### WHAT THE EXERCISE ASKS
Where does the string "Blog" appear in the records? Copy each line that holds it.

### INFORMATION SHOWN
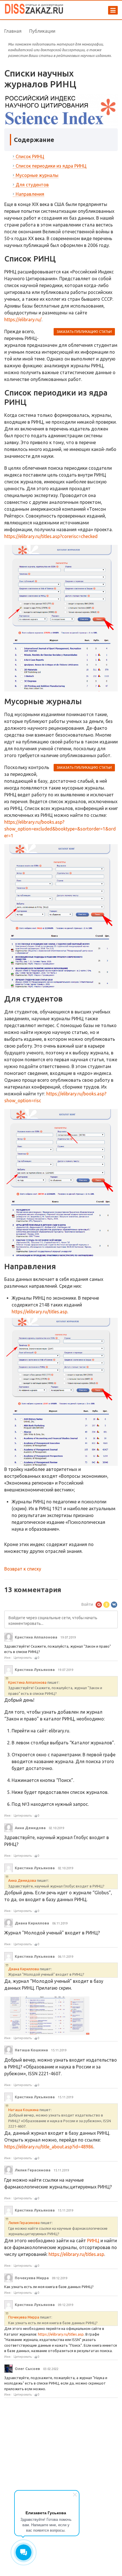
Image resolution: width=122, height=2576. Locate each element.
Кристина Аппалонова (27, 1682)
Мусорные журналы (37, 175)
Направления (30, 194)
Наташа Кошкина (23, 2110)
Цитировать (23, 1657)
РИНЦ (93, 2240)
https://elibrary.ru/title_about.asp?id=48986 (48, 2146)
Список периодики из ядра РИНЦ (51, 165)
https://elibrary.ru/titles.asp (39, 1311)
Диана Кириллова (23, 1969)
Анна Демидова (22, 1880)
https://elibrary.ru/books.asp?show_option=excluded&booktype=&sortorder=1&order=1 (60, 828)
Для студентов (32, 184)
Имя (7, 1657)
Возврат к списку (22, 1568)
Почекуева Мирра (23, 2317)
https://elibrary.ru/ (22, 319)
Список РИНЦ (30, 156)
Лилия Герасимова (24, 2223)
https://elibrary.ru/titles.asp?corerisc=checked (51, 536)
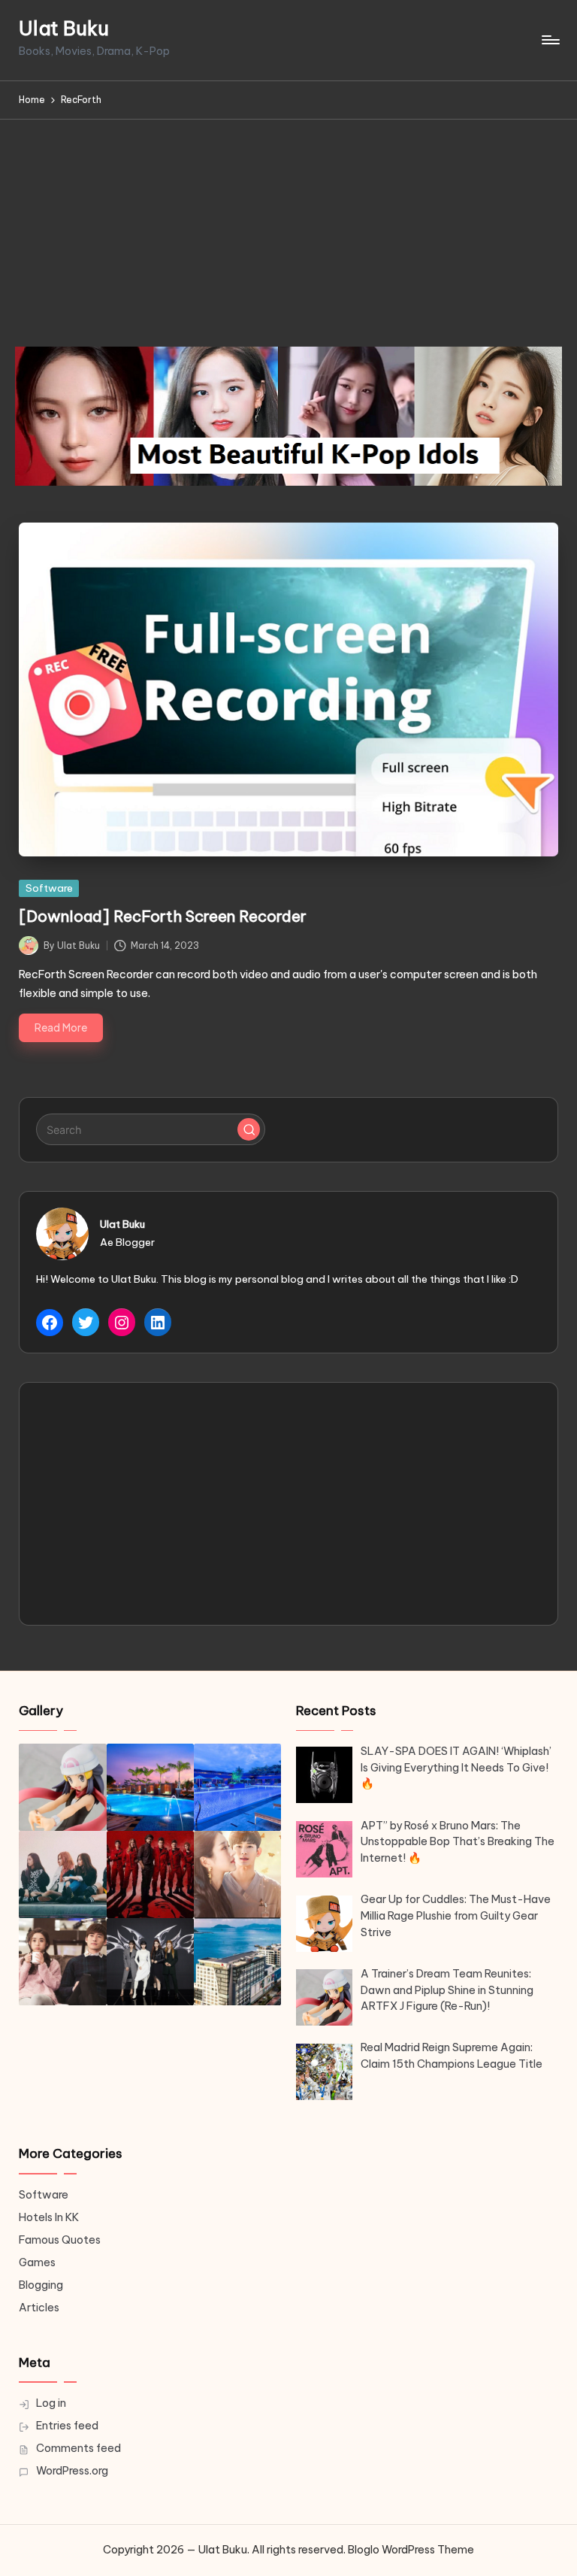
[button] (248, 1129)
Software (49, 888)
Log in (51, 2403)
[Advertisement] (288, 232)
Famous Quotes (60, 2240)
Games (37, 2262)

==

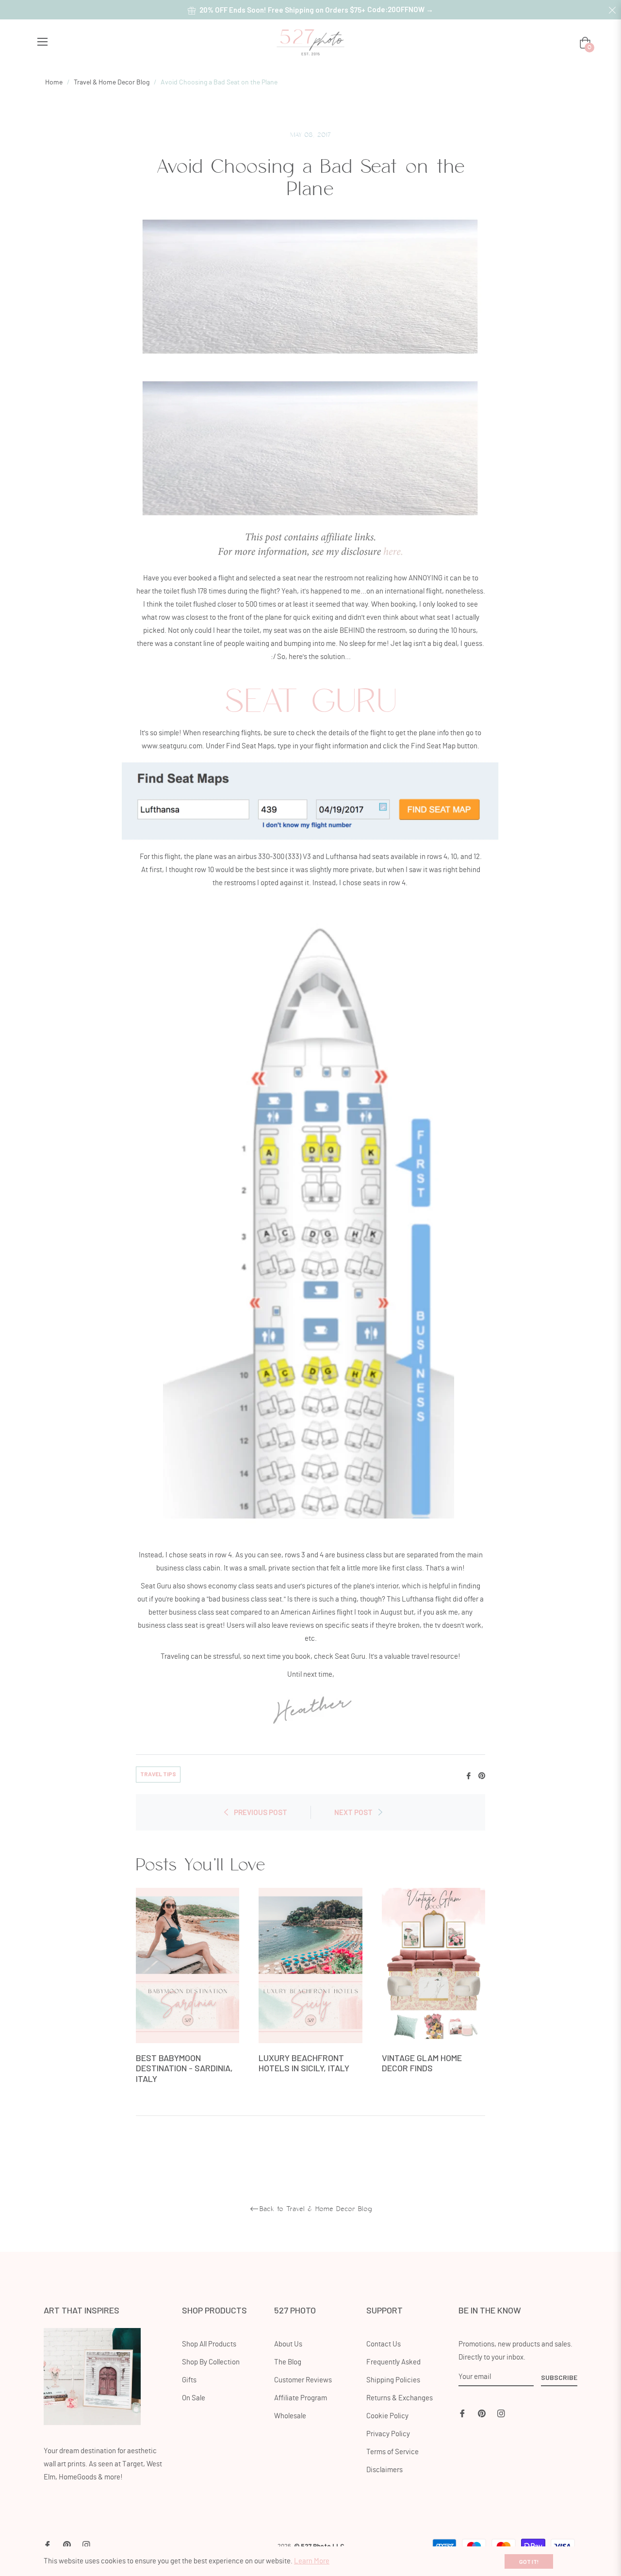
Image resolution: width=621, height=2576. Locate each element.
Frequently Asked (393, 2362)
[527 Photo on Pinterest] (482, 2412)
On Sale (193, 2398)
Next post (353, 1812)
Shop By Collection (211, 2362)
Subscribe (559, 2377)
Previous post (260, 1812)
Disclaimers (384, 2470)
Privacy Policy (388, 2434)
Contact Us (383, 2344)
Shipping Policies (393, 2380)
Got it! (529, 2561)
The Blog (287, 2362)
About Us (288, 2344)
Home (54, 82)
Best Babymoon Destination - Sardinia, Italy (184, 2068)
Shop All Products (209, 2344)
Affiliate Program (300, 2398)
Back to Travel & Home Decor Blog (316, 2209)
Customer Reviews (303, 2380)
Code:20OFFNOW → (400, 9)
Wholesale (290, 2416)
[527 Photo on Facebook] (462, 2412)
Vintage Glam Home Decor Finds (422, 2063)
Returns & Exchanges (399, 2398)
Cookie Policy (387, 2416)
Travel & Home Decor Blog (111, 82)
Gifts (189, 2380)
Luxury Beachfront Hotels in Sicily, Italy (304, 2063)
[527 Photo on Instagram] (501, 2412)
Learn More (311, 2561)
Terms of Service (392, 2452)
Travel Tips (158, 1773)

### THE COMPLETED TASK
The Blog (287, 2362)
Back to Travel & Home Decor Blog (316, 2209)
Travel & Home Decor Blog (111, 82)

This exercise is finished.